O homem acusado de assassinar o empresário Celival Andrade, proprietário do ‘Bar Dose Dupla’, Jorge de Jesus Oliveira, também conhecido por Jorginho (foto abaixo), foi condenado a 18 anos e seis meses de detenção pelo júri popular a que foi submetido nesta segunda-feira (13/05). O júri aconteceu no Fórum Desembargador Abelard Rodrigues, em Riachão do Jacuípe, mas o acusado, que está preso no Complexo do bairro Pinheiros, em São Paulo, onde respondia por outro crime, foi ouvido através de videoconferência.

Com nove horas de duração, o julgamento começou por volta das 9h da manhã desta segunda-feira e se estendeu até as 18h30. Somente por volta as 18h40 que o juiz que presidiu o Júri, Dr. Marco Aurélio Bastos de Macedo, divulgou a sentença: 18 anos e 6 meses de detenção. O placar não foi divulgado, mas informações dão conta que quando chegou ao quarto voto (maioria absoluta) favorável à condenação, o juiz suspendeu o julgamento.

Este foi o primeiro Júri Popular em que foi usado do sistema de videoconferência em Riachão do Jacuípe. Segundo o repórter Mário Amaral, da Rádio Jacuípe, a defesa ainda tentou reduzir a pena, alegando que o assassino não havia tido oportunidade para estudar e que, ao praticar o crime, ele fazia uso de drogas e álcool, acrescentando ainda que o mesmo precisava de tratamento psiquiátrico.

Foi o primeiro Júri em Riachão com o sistema de videoconferência (Foto: ilustração)

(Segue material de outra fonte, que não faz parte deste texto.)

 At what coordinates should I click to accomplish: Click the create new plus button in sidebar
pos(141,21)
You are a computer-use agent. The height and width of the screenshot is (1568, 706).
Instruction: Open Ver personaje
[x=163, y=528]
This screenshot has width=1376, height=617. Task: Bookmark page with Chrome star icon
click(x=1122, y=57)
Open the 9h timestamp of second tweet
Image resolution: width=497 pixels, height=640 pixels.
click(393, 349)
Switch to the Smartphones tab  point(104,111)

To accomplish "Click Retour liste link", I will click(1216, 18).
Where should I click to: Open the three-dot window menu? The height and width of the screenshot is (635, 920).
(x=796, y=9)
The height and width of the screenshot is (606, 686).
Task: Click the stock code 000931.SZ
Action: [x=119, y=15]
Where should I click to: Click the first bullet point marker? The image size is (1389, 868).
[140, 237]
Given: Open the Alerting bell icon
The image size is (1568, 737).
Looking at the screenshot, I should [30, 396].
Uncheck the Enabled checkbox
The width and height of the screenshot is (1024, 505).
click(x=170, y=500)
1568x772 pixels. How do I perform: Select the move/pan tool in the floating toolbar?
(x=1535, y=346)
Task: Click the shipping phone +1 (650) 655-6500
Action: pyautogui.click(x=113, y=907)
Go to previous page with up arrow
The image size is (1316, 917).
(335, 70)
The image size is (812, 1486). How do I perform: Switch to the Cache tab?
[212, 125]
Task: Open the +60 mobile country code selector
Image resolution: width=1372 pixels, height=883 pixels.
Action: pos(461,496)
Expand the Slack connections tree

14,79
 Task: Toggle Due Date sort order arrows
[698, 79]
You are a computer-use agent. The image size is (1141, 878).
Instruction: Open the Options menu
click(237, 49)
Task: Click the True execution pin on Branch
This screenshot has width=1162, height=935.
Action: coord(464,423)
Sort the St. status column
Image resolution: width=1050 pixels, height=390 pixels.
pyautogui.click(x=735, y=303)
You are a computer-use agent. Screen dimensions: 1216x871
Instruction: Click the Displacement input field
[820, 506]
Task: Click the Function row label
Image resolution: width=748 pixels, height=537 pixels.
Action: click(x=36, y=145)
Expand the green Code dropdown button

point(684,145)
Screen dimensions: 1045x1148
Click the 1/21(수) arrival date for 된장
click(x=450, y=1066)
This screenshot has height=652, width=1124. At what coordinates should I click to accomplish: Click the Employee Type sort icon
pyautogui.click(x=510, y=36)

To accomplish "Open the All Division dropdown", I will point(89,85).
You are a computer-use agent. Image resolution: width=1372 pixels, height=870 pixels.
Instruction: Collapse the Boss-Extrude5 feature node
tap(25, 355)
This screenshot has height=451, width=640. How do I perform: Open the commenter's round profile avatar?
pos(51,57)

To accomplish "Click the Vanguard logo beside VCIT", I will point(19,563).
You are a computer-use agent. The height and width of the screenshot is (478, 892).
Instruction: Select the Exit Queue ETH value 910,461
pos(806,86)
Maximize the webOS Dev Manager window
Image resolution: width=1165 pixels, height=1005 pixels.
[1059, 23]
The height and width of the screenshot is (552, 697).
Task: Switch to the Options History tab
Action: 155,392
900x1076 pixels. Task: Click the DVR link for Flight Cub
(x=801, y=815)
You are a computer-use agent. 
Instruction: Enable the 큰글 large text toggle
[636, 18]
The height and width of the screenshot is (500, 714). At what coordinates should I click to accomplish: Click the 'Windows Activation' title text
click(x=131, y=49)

Já a acusação, feita pelo Dr. Luciano Medeiros, com base no laudo pericial, alegou que a vítima foi assassinada de forma fria e “com dificuldade de defesa”. Consta que Celival estava carregando caixas de cerveja, arrumando o bar para fechar, quando foi alvejado.

O laudo pericial constatou também que o assassino disparou seis vezes contra Celival, todos à queima-roupa.  

Como foi o crime

O crime aconteceu no dia 30 de março de 2018, uma Sexta-feira Santa, dentro do ‘Bar Dose Dupla’, de propriedade da vítima, localizado às margens da BA-120, rodovia Riachão/Coité, no bairro Barra do Vento, em Riachão do Jacuípe.

A policia chegou, mas o assassino já havia deixado o local

De acordo com informações, Celival foi morto por Jorginho de forma fria, exatamente quando o bar estava com pouco movimento. Apenas a vítima e as funcionárias estavam no estabelecimento no momento da ação criminosa.

A Policia Militar esteve no local, mas não conseguiu chegar a tempo para prender o criminoso, que se escondeu e, um dia depois, conseguiu escapar do cerco policial no bairro Bela Vista, fugindo para São Paulo, onde foi preso meses depois.

Sem motivação

Existem informações desencontradas sobre o que teria motivado o crime. A principal versão é que o suspeito teria chegado ao bar e solicitado o uso do banheiro. Como Celival suspeitou que ele estava fazendo uso de drogas, reclamou, sinalizando que iria fechar o bar.

Celival era proprietário do Bar Dose Dupla, na Barra do Vento

O agressor não gostou e começou uma rápida discussão entre eles. Foi então que o elemento foi em casa, certamente pegar uma arma, e retornou minutos depois para praticar a ação. Celival foi alvejado com seis tiros de revolver, em várias partes do corpo. Ele morreu no local, dentro do seu bar, em plena Sexta-feira Santa. O suspeito fugiu ao lado de um comparsa, que o aguardava em uma motocicleta.

Prisão em São Paulo

A justiça paulista prendeu o jacuipense Jorge de Jesus Oliveira, também conhecido como Jorginho, acusado de ter assassinado o comerciante José Celival Almeida Silva, mais conhecido por “Celival do Bar”.

Jorginho tinha sentença no estado de São Paulo e teve a prisão decretada em 01 de abril de 2018 pelo juiz Doutor Fábio Falcão Santos. Em São Paulo, ele ficou detido.